Namun sayang, bagaimanapun syari'ah seperti yang saat ini ada tetap ia tolak. Sebab bertentangan dengan nilai-nilai dan budaya Barat, ujarnya, sebagaimana ia tulis dalam bukunya, Islam and The Secular State.
Padahal, konsep Na'im tentang nalar publik itu sendiri masih sangat debatable. Dominasi kekuasaan, finansial dan media massa, konflik kepentingan, dan perbedaan level ilmu pengetahuan masyarakat menjadi kendala yang tak terhindarkan. Apalagi, semuanya hanya dibangun di atas pertimbangan suka atau tidak. Bisa jadi, pagi disetujui siang sudah dianulir.
Epilog
Uraian singkat ini menunjukkan bahwa Na'im gagal membedakan antara teks dan tafsir, wahyu dan pikiran manusia. Makanya, ia tidak sedang melakukan pembaharuan Syari'ah Islam, tapi sedang memasarkan paham-paham yang lahir dari perut Barat Modern dan Post-Modern; kebebasan (liberalisme), relativisme, dan hedonisme. Jadi, bukan Islam yang sedang ia perjuangkan, tapi paham-paham Barat yang hari ini sedang berkuasa.
..............................................................................
Dimuat dalam: Koran Republika, Kamis, 17 Juni 2010 (hlm. 6); Bisa juga dilihat di: http://www.insistnet.com/index.php?option=com_content&view=article&id=99%3Apembaharuan-syariah-ala-naim&catid=17%3Apemikiran-liberal&Itemid=15 & http://bataviase.co.id/node/255974
...............................................................................
"Ya Allah, 'Allimna 'ilman yanfa'una wanfa'na bima 'allamtana innaka anta al-'alimulhakim.."
(dari : sahabatku Asmu'i Marto)
.▄▀▄▀▄.▄▀▄▀▄.▄▀▄▀▄.▄▀▄▀▄.▄▀▄▀▄.▄▀▄▀▄.▄▀▄▀▄.▄▀▄▀▄.▄▀▄▀▄.▄▀▄▀▄.▄▀▄▀▄.▄▀▄▀▄.▄▀▄▀▄.▄▀▄▀▄.▄▀▄▀▄
Berikut ini adalah hasil diskusi sahabatku Asmu'i dengan beberapa orang :
Mohammad Suud Ibnu Aqil
Perlu dibedakan antara syariah yang universal dengan fikih yang partikular..yang digugat al-Na'im adalah fikih....bagaimanapun fikih, sampai kapanpun akan menyesuaikan dengan konteks ruang waktu
Asmu'i Marto
@Mohammad Suud Ibnu Aqil: Na'im tidak mau membedakan antar Syari'ah dan Fikih.
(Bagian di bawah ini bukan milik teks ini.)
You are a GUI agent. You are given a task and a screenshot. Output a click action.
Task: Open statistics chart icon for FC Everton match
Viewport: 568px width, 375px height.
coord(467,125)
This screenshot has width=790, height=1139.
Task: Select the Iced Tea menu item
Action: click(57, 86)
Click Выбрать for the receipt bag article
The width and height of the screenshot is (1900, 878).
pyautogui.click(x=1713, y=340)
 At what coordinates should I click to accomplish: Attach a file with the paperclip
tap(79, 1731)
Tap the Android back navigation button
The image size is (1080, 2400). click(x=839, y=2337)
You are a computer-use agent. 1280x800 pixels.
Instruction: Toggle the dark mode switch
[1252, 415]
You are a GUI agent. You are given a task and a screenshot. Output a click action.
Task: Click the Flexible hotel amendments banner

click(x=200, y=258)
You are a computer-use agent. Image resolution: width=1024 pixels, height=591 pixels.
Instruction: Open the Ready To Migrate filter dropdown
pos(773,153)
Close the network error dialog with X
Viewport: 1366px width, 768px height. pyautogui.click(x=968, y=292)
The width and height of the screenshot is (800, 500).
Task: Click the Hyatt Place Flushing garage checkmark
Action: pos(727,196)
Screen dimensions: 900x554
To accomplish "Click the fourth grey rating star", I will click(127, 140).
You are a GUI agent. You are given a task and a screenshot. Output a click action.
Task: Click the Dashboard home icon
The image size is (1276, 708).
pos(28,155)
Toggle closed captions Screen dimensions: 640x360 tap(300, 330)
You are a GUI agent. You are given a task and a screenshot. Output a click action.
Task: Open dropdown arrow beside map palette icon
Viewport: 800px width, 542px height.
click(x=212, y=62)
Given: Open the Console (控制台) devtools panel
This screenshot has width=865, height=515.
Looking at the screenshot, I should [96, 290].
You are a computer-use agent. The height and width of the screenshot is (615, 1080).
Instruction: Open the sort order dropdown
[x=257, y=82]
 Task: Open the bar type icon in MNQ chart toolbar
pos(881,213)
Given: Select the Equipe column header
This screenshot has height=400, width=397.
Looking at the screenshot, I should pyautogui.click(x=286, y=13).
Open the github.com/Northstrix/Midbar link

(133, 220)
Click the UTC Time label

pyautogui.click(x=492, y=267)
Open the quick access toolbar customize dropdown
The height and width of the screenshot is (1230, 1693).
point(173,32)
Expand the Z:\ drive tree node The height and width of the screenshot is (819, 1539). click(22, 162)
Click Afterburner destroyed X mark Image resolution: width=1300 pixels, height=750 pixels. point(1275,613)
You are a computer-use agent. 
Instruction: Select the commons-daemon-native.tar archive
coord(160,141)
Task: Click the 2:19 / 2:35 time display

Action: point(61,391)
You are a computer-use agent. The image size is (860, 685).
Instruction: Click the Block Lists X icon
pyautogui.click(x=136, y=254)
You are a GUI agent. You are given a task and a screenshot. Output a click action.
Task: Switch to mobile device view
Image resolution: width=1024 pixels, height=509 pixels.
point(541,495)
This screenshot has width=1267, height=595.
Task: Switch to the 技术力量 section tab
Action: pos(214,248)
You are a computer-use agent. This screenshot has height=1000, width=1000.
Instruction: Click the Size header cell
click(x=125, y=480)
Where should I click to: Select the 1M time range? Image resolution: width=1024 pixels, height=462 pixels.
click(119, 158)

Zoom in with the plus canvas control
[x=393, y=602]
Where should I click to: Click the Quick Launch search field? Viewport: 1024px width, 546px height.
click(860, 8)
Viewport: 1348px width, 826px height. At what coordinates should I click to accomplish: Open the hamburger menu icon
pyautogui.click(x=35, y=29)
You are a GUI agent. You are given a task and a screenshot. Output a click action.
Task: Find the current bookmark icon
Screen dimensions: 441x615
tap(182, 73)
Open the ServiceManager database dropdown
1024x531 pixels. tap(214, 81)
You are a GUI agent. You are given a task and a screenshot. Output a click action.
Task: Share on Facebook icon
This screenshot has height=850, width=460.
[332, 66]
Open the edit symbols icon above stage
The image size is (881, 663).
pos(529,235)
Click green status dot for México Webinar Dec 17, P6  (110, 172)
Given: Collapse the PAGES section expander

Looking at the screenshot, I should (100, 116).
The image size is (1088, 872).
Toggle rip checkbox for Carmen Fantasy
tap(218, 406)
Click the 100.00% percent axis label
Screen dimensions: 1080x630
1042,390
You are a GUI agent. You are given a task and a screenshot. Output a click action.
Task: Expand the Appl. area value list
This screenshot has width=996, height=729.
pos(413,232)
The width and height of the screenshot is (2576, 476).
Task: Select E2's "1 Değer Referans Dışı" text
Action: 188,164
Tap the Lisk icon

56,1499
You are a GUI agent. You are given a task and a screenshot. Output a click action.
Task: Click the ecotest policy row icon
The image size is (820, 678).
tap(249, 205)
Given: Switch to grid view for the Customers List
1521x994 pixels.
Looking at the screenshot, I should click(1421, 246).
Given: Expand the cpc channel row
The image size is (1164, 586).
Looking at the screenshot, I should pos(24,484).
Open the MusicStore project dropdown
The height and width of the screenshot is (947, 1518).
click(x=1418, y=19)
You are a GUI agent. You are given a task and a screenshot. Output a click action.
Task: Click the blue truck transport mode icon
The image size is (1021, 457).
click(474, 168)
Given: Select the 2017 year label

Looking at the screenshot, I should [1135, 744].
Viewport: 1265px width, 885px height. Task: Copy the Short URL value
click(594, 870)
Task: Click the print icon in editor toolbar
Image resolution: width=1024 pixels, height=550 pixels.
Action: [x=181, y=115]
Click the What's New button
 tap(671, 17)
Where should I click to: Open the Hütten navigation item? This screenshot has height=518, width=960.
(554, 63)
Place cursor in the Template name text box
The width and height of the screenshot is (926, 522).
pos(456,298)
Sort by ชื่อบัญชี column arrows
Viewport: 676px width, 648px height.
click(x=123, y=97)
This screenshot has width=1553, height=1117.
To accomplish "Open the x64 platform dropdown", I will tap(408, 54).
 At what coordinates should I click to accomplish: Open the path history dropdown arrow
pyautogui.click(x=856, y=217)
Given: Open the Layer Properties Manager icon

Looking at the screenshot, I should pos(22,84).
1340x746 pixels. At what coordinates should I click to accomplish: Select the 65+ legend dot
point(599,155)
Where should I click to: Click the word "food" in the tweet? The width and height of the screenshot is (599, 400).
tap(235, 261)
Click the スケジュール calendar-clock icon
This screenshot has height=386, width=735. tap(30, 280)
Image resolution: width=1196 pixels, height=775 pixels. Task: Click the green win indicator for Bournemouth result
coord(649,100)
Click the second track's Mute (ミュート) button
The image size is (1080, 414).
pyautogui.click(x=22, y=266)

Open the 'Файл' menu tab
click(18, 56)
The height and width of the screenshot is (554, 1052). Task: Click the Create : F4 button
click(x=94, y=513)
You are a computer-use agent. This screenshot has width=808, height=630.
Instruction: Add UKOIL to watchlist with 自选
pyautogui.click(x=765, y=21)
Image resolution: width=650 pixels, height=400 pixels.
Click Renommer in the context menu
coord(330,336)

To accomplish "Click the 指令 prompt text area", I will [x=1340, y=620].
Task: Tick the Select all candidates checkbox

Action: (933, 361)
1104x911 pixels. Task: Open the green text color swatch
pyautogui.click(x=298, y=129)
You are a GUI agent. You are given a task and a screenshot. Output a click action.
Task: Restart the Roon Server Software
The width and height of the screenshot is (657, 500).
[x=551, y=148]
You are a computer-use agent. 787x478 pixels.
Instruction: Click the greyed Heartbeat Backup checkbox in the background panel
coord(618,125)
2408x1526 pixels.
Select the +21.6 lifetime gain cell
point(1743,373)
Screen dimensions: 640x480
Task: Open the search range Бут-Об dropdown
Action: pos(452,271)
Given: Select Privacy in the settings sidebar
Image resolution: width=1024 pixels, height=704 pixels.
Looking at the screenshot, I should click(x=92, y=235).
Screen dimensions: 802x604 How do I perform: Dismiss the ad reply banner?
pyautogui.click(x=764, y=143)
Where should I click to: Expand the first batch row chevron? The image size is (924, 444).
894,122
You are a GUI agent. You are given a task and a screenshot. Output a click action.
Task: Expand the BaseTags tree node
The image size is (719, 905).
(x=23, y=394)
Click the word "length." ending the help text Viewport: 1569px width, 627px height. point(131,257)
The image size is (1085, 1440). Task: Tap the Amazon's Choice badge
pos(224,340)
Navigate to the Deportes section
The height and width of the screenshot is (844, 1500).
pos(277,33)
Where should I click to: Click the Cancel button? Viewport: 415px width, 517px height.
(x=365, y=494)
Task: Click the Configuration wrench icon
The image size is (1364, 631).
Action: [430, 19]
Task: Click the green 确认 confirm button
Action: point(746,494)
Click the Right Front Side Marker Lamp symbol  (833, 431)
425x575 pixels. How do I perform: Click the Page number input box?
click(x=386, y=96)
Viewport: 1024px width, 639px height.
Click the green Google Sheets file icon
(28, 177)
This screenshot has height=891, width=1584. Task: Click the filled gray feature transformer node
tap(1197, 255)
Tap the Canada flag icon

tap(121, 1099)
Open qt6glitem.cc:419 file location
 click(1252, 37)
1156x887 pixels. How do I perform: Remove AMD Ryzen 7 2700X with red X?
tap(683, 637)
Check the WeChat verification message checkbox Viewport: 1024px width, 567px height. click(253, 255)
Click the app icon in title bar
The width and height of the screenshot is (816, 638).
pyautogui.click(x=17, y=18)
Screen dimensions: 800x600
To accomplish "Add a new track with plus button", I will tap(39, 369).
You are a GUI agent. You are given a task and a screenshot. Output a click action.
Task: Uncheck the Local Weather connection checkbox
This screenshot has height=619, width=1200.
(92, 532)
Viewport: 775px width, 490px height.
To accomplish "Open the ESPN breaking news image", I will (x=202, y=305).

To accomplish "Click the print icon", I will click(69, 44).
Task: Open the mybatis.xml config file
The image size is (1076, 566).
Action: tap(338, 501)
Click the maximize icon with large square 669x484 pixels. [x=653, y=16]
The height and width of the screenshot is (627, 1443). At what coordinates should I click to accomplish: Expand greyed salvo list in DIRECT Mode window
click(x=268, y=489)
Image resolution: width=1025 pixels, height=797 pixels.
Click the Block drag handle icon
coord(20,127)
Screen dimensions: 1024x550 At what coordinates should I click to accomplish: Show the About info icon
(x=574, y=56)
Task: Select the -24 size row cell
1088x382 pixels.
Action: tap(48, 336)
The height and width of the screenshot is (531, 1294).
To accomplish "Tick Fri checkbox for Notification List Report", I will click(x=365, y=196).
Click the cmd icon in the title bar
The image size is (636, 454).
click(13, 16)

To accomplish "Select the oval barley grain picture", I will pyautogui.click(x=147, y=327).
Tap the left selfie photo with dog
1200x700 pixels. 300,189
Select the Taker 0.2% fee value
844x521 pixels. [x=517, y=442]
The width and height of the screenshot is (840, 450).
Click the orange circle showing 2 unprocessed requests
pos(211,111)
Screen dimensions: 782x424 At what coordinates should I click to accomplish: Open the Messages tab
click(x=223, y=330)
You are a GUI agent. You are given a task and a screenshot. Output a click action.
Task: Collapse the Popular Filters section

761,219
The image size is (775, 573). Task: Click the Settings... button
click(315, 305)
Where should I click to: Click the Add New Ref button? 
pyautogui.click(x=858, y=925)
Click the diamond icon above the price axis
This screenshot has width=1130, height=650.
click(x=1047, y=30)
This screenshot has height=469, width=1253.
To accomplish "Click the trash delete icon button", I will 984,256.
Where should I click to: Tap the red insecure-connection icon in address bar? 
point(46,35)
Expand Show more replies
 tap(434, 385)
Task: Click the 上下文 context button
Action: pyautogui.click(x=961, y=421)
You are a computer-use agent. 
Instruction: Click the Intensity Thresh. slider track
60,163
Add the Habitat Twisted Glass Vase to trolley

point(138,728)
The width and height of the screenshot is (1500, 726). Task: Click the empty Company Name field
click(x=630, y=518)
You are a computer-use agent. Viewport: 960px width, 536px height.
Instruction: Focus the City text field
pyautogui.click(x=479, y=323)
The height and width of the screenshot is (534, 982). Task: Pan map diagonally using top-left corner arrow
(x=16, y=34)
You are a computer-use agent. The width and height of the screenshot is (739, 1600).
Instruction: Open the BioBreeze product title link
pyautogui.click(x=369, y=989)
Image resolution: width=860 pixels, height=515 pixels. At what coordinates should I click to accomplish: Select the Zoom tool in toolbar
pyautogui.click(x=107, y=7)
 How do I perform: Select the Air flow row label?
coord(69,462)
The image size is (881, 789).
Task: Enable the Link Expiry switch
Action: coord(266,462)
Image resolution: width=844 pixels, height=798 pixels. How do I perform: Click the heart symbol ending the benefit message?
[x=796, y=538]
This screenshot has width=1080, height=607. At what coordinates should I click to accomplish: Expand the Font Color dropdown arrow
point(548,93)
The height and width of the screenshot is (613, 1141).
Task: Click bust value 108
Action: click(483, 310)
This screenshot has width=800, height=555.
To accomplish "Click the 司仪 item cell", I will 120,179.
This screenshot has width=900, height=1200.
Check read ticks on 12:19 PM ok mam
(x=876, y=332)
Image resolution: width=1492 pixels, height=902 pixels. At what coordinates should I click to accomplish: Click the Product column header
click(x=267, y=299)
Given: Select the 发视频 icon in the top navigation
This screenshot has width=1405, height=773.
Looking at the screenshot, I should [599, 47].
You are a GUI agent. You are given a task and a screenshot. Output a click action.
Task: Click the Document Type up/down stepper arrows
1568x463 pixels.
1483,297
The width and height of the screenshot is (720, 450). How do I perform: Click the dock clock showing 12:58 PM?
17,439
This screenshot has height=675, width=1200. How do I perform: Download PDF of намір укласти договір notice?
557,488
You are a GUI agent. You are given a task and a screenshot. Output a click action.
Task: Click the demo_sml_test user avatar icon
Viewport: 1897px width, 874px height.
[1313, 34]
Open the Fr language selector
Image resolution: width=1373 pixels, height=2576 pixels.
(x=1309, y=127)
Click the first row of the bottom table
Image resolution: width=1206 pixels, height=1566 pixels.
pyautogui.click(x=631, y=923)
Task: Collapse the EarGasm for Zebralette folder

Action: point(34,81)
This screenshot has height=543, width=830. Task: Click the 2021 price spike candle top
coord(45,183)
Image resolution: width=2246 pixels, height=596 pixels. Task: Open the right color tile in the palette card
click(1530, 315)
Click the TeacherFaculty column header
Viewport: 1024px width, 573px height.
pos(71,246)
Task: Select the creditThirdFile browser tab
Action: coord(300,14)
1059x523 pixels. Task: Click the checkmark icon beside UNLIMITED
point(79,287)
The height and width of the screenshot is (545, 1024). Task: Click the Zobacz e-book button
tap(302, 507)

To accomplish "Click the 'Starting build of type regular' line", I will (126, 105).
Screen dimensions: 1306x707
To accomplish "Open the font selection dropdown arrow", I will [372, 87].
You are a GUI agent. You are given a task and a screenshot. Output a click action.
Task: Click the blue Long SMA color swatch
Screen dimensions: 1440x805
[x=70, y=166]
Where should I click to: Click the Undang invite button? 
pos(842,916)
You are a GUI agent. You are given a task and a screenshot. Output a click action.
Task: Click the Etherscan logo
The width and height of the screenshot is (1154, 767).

Baginya, dua hal itu sama2 sebagai produk pemikiran. Namun demikian, Na'im tidak mau menyebut proyek yang digagasnya berada pada kawasan Fikih. Ia lebih suka menempatkannya pada wilayah Syari'ah.
.................
Lagi pula, TIDAK TEPAT men-generalisir bahwa ranah fiqhiyyah itu semuanya partikular. Sebab bagaimana pun, fiqh itu berkaitan erat dengan syari'at. Ia bukan hasil rekayasa para fuqaha'. Sebab, sebagaimana yang dikatakan oleh Al-Asmandi, bahwa fiqh adalah "al-ahkam al-mustafadah bi al-syar' la al-ahkam al-mudrikah bi al-'aql (baca: Badhl al-Nazar fi al Usul).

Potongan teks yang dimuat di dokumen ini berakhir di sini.